If you're building anything that needs current data, reliable arithmetic, or access to external systems, tool use isn't an optional upgrade — it's the architecture. Start with native function calling on a capable model, design your tools with narrow, typed schemas, log every tool call, and build a feedback loop that catches failures before users do.

The frozen-in-time problem that lost me a week on Bitcoin price lookups is a solved problem. The only question now is how well you architect the solution.

FAQ

What is the difference between ReAct prompting and an AI agent?

ReAct is a specific prompting pattern where the model alternates between Thought, Action, and Observation steps in a loop. An "AI agent" is a broader term for any system where a model takes actions autonomously over multiple steps. ReAct is one implementation of an agent loop, but agents can also use state machines, planners, or task queues. Think of ReAct as a specific algorithm that many agentic systems use internally.

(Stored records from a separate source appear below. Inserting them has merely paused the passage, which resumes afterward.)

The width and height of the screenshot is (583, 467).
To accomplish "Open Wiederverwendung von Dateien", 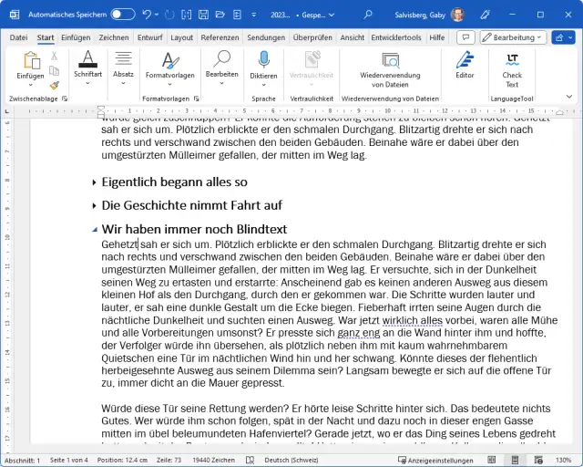I will point(390,60).
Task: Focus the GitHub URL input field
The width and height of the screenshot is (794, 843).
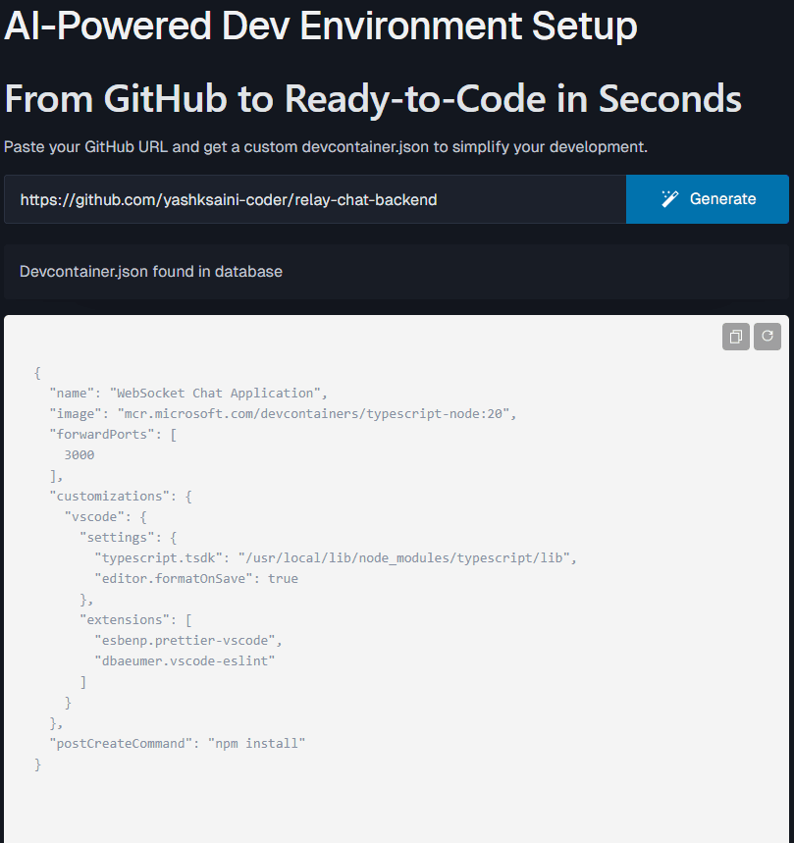Action: (x=314, y=199)
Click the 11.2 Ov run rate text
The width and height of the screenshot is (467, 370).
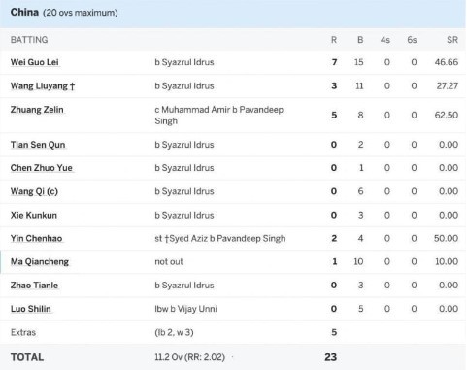coord(190,357)
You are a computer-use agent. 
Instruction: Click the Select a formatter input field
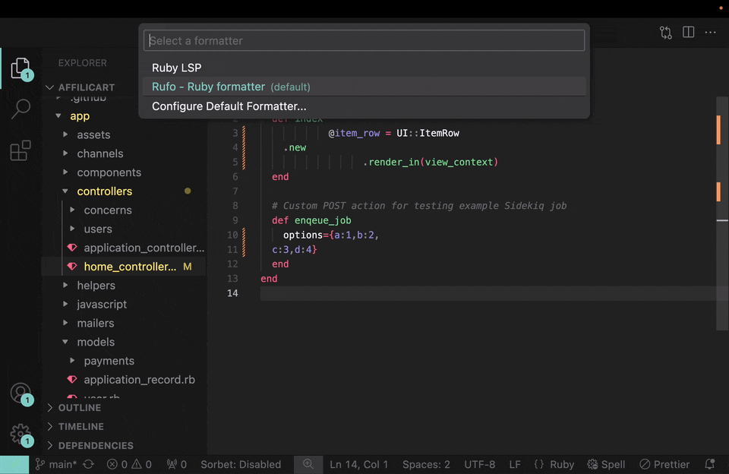[364, 40]
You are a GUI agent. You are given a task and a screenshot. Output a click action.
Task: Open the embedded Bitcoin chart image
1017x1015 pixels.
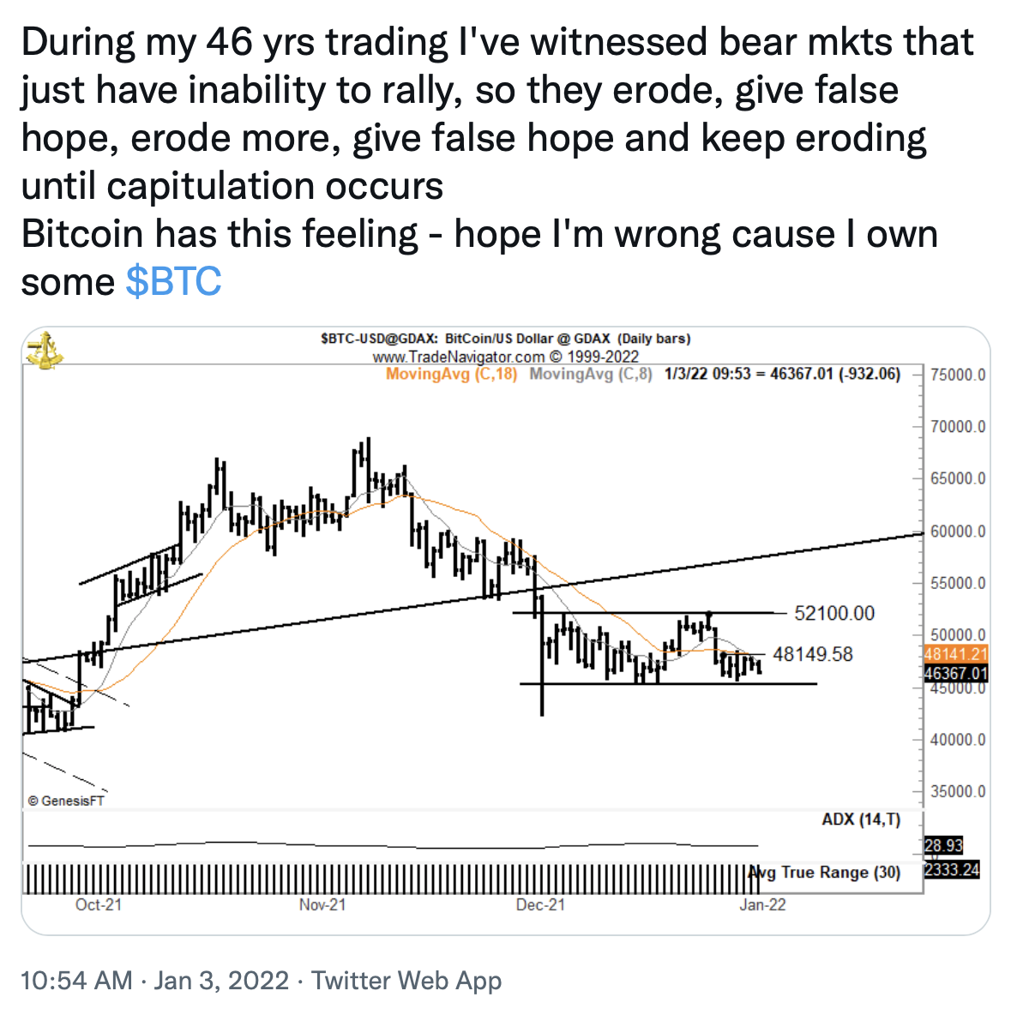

Does ReAct prompting work with smaller or open-weight models?

It depends on the model's instruction-following ability and context length. Models like Llama 3 70B, Mistral Large, and Qwen 2.5 72B follow the ReAct format reasonably well. Smaller 7B-class models struggle to maintain the format consistently across multiple steps and tend to hallucinate tool results instead of waiting for the Observation. For production use with small models, fine-tuning on ReAct-formatted examples usually helps more than prompt engineering alone.

How do I prevent a ReAct loop from running forever?

Always set a maximum step count (typically 6–12 for most tasks) and handle the case where the model hasn't produced a Final Answer by that point. You can also add a "confidence check" — after N steps, inject a user message asking the model to summarize what it knows so far and give its best answer. In the Anthropic function calling API, stop_sequences and max_tokens provide additional guardrails at the API level.

Is Toolformer the same as tool use in production LLMs like Claude or GPT-4?

They share the same goal but differ significantly in mechanism. Toolformer teaches tool use through fine-tuning on self-annotated data — the capability is baked into the model weights. Production tool use in Claude and GPT-4 is implemented through a combination of instruction fine-tuning and RLHF on tool-use examples, with the interface exposed via structured API contracts (JSON schemas). The Toolformer paper's self-supervised annotation pipeline is the conceptual predecessor, but the production implementations are independently trained.

What is the Model Context Protocol (MCP) and how does it relate to tool use?

MCP is an open standard introduced by Anthropic in late 2024 that defines a common interface for how AI models communicate with external tools and data sources. Think of it as USB for AI tool integrations: instead of each application defining its own tool schema format, MCP gives you a universal plug. Tools built to the MCP spec work across different models and frameworks without re-implementation. It's not a replacement for function calling — it's a layer on top that standardizes how tool servers are discovered and connected.